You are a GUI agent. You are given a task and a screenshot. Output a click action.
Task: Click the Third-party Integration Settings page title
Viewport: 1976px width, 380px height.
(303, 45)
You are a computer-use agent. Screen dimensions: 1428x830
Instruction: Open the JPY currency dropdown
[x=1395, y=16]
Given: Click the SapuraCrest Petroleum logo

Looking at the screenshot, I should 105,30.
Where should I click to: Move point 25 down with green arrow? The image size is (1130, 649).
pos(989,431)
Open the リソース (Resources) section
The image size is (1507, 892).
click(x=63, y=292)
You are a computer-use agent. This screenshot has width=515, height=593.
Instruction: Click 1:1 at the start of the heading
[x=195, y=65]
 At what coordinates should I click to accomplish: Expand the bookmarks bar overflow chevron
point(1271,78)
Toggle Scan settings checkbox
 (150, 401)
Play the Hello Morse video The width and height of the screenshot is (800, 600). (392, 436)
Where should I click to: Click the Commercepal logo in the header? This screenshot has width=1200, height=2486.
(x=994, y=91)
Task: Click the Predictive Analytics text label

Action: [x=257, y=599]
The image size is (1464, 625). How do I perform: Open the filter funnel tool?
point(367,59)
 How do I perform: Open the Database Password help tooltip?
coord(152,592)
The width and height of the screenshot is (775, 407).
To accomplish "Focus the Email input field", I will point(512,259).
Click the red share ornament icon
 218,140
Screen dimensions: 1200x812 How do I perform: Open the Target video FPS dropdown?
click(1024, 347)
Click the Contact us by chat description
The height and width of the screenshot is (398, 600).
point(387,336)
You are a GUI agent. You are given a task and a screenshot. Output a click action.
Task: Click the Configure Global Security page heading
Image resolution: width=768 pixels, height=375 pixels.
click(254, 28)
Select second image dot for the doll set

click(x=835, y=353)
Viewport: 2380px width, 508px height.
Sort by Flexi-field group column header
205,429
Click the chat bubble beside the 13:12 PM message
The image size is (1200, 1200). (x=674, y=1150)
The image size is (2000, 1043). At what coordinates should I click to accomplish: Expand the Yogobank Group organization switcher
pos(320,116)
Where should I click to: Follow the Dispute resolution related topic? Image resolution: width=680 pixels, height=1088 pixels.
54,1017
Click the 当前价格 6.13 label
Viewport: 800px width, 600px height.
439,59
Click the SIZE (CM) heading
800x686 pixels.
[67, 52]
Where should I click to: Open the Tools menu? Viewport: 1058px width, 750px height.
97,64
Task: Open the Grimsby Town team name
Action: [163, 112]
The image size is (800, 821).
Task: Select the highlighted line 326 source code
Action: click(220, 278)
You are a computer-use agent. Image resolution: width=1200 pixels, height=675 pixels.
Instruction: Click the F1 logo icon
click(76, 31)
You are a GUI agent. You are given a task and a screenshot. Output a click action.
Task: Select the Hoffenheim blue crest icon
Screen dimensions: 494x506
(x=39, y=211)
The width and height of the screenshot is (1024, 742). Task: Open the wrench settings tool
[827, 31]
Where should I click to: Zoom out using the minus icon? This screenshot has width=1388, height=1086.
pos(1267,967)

*Problem details*
Every line that contains the string "page" should be copied from the entries.

*Expected output*
Task: Click the Third-party Integration Settings page title
Task: Click the Configure Global Security page heading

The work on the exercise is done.